### Textauszug
-- -- --

Im Interview
Top-Läufer und Lauf-Organisator in Personalunion: Maximilian Thorwirth
Maximilian Thorwirth ist eine der Entdeckungen unter den deutschen Läufern, die am Wochenende in Berlin um die nationalen Titel rennen. Warum er auch ein neues Event organisiert, liest du hier.
Maximilian Thorwirth ist gleichzeitig Spätzünder und Senkrechtstarter unter den deutschen Top-Läufern. Vor vier Jahren war er mit damals schon 23 Jahren einer unter vielen, die schnell 1.500 und 5.000 Meter laufen können. Seit er sich komplett aufs Laufen konzentriert, hat er eine bemerkenswerte Entwicklung hingelegt, die ihn dieses Jahr zum Deutschen Hallenmeister über 3.000 Meter, zu Platz acht bei den Hallen-Weltmeisterschaften und zu einer neuen Top-Bestzeit über 5.000 Meter geführt hat. Mit 13:22,66 Minuten hat er erstklassige Chancen auf einen Start bei den Leichtathletik-Europameisterschaften, die vom 15. bis 21. August in München stattfinden. Am Wochenende (25./26. Juni) tritt er bei den Deutschen Meisterschaften im Berliner Olympiastadion über 5.000 Meter an. In unserem Interview spricht er aber auch über sein Engagement als Laufveranstalter und stellvertretender Athletensprecher im Deutschen Leichtathletik-Verband (DLV). Alle Informationen rund um die nationalen Titelkämpfe in Berlin findest du im digitalen Programmheft des DLV.
Maximilian, bist du fit für das 5000-Meter-Rennen bei den Deutschen Meisterschaften?
Maximilian Thorwirth: Ich bin zumindest gesund und fühle mich konkurrenzfähig. Sonst würde ich mich nicht an den Start stellen, obwohl ich vor gut zwei Wochen noch Corona hatte. Es hatte mich ziemlich erwischt. Mit Fieber und auch den anderen Symptomen. Jetzt geht es mir aber wieder gut, und die Ärzte haben grünes Licht für meinen Start gegeben. Inwieweit meine Form darunter gelitten hat, oder auch nicht, wird man am Samstag sehen.

-- -- --

### Gesammelte Dateneinträge
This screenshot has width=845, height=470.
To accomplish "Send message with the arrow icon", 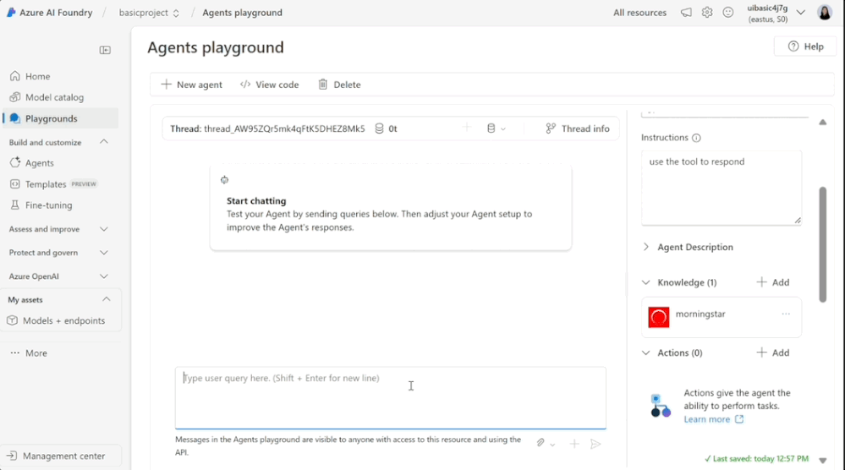I will tap(595, 444).
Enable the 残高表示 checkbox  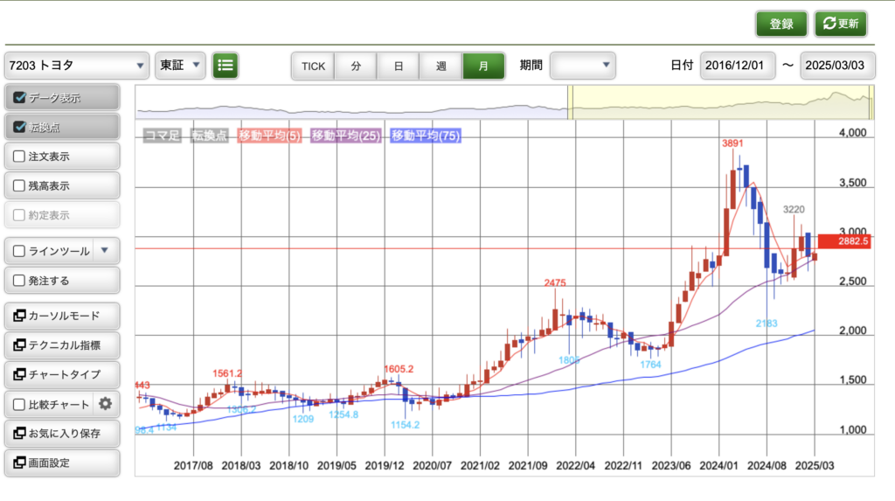point(19,186)
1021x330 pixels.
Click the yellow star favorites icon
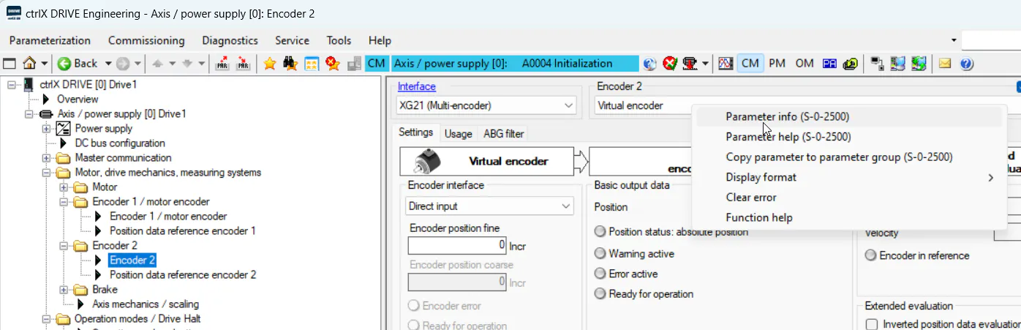[269, 64]
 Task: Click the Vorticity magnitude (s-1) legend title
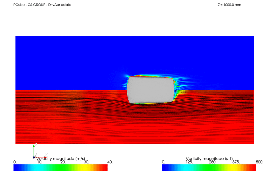pyautogui.click(x=209, y=158)
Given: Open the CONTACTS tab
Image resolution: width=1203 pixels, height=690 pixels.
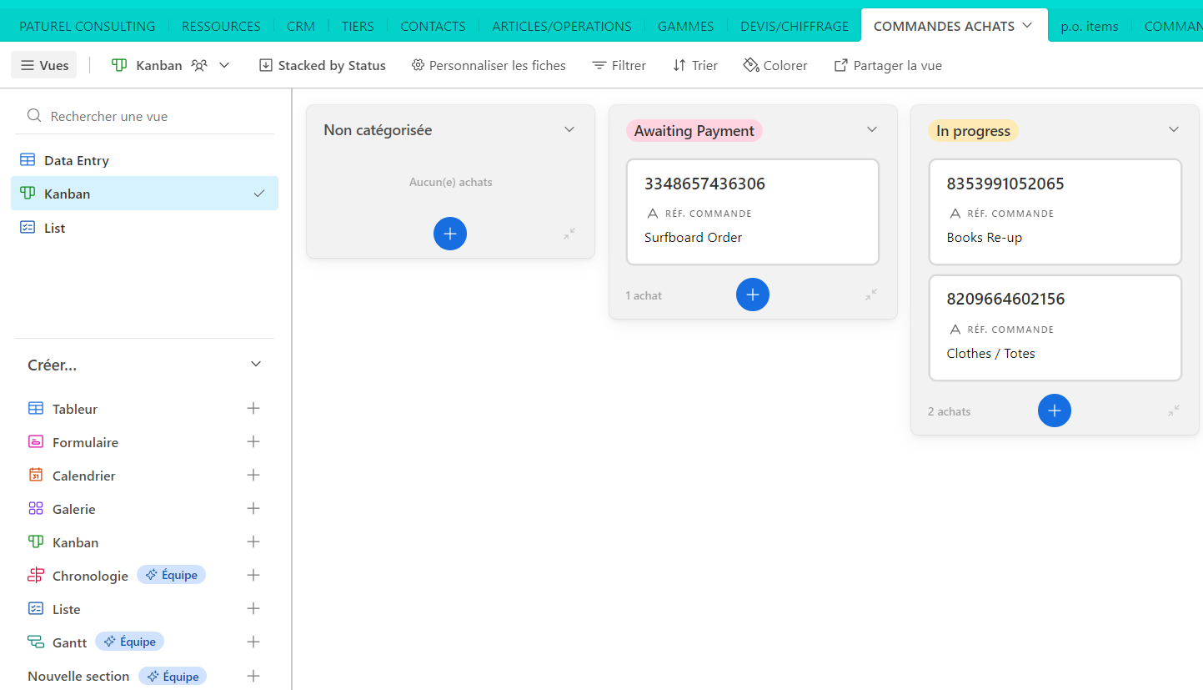Looking at the screenshot, I should point(433,26).
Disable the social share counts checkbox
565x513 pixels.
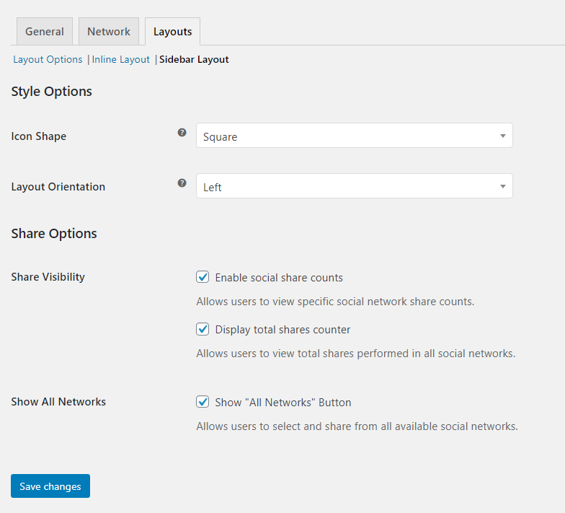click(203, 277)
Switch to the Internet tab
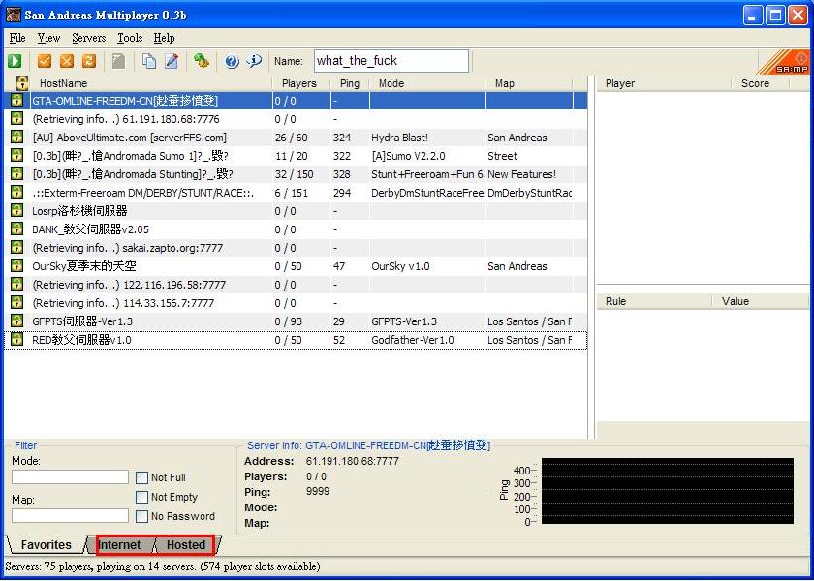The width and height of the screenshot is (814, 581). point(119,545)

-- -- --

### Aufgabenstellung
1) Wann und wo finden laut dem Interview mit Maximilian Thorwirth die Leichtathletik-Europameisterschaften statt?
2) Übertragen Sie den folgenden Satz aus dem Interview mit Maximilian Thorwirth ins Englische: „Jetzt geht es mir aber wieder gut, und die Ärzte haben grünes Licht für meinen Start gegeben.“
3) Setzen Sie das Interview mit Maximilian Thorwirth im Anschluss an seine letzte Antwort fort.

### Antworten nach Nummer
1) Vom 15. bis 21. August in München.

2) But now I am feeling well again, and the doctors have given the green light for me to compete.

3)
Es geht für dich immerhin um den Start bei den Leichtathletik-Europameisterschaften in München im August.
Maximilian Thorwirth: Ja, über 5.000 Meter haben mit Mohamed Mohumed, Sam Parsons, Davor Aaron Bienefeld und mir schon vier Läufer die Norm für die EM unterboten, es können aber nur drei starten. Deshalb wäre es am besten, in Berlin Erster oder Zweiter zu werden, um sicher für München planen zu können. Aber falls das nicht gelingt, gibt es im Juli noch Möglichkeiten, sich zu positionieren. Der DLV nominiert das Team für München ja erst am 26. Juli.
Dass du einmal für Deutschland laufen würdest, war vor ein paar Jahren noch gar nicht absehbar. Als 2018 die letzte Leichtathletik-EM stattfand, warst du 23 und mit 14:22,58 Minuten noch recht weit weg von der nationalen Spitze. Jetzt bist du 27, bist bei der Hallen-WM in Belgrad über 3000 Meter auf Rang acht gelaufen und kannst nach deinen 13:22,66 Minuten von Oordegem für die EM planen. Wo siehst du die Gründe für deine Leistungsentwicklung?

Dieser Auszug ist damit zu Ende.